Innocence est le premier long métrage de Lucille Hadzihalilovic, un film réalisé huit ans après son moyen métrage La Bouche de Jean Pierre. Si vous aimez le cinéma didactique dont vous ressortez avec la satisfaction d'avoir tout compris, Innocence pourrait sérieusement vous perturbez voir complètement vous laissez sur la touche. Œuvre sensitive, poétique et ouverte à toutes les interprétations, Innocence nous convie dans le plus doux des cauchemars et la plus angoissante des rêveries, car objectivement rarement au cinéma on aura su faire naître une si lourde angoisse des si belles et innocentes images.
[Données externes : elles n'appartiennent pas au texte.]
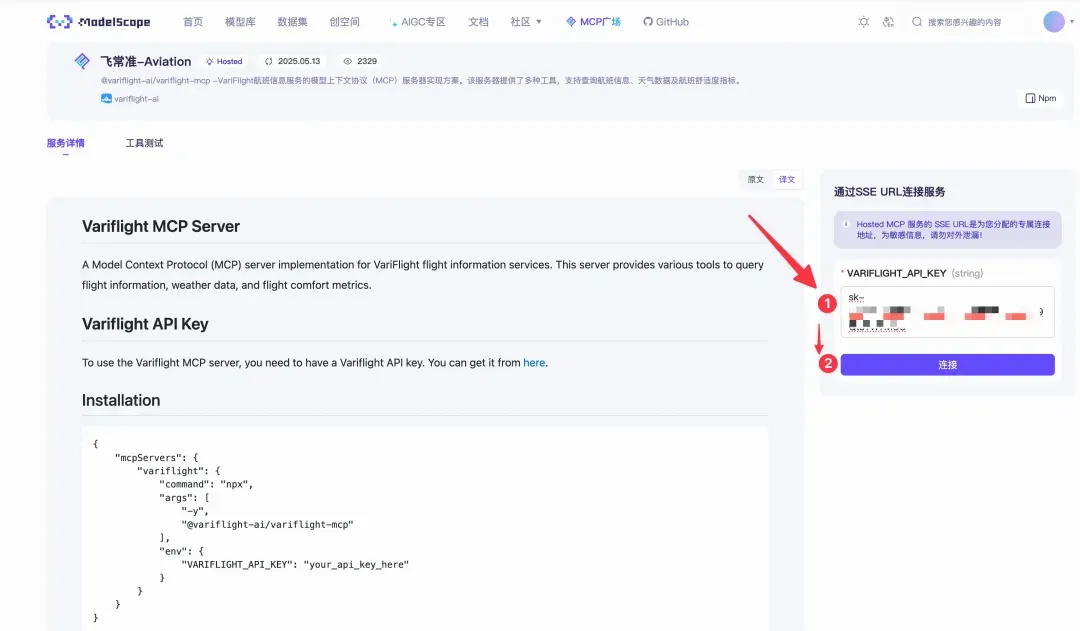
Task: Toggle dark mode with the sun icon
Action: 865,21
Bienvenue dans le monde trouble d'Innocence avec cette école perdue hors du temps et de l'espace, isolée dans une immense forêt et qui accueille des jeunes filles en tant que pensionnaires pour un apprentissage dont les seules bases éducatives seront la danse et les sciences naturelles,


Avant de tenter de sonder le fond du film il convient d'en saluer la forme car l'une des grandes forces d'innocence tient tout d'abord dans sa formidable beauté graphique. Le film est visuellement superbe alliant un très beau cinémascope à la magnifique photographie de Benoît Debie à qui l'on doit entre autres merveilles les superbes images de Calvaire, Irréversible ou Vinyan. Un travail quasi picturale qui donne au film une ambiance tantôt profondément onirique et poétique proche du Pique Nique à Hanging Rock de Peter Weir et tantôt sombre et incroyablement menaçante comme dans un film d'horreur. Distillé par de petites touches imperceptibles et appuyé par un bande son anxiogène le film prend doucement une dimension de conte fantastique et inquiétant alors que paradoxalement il ne montre jamais rien d'effrayant à l'écran. Entre le rêve et le cauchemar, on sent qu'une étrange et sourde menace plane autour de cette école et de ses jeunes filles alors qu'il n'existe pas le moindre monstre à l'horizon. Même lorsque tout semble calme et bucolique à l'image de cette sublime scène montrant les jeunes filles s'amusant, dansant et jouant en forêt au son d'une mélodie de boîte à musique, l'air semble perturbé par une ombre pesante que l'on craint de voir surgir au détour de chaque image. Plus ouvertement anxiogène la scène où la petite Iris suit Bianca et se retrouve seule perdue au cœur d'une maison sombre rythmé par le sinistre tic-tac d'une horloge ou les trois notes de piano d'un disque rayé est absolument terrifiante sans pour autant que nous soyons capable de définir précisément l'objet de cette peur aussi sourde qu'irrationnelle. Et il est sans doute là le cœur même du film , dans cette peur de voir à tout moment l'innocence de ces fillettes détruite, dans l'inconfort de ne jamais savoir si cette école est un refuge digne d'un paradis perdu ou une prison qui enferme et condamne pour l'absolu nécessite de laisser à ces enfants le temps de ne plus en être. Ce sentiment d'inconfort va lentement vous saisir pour ne plus vous lâcher et pas une seconde le spectateur ne sera capable de clairement savoir si l'intérieur ou l'extérieur de cette école est finalement le plus dangereux et menaçant.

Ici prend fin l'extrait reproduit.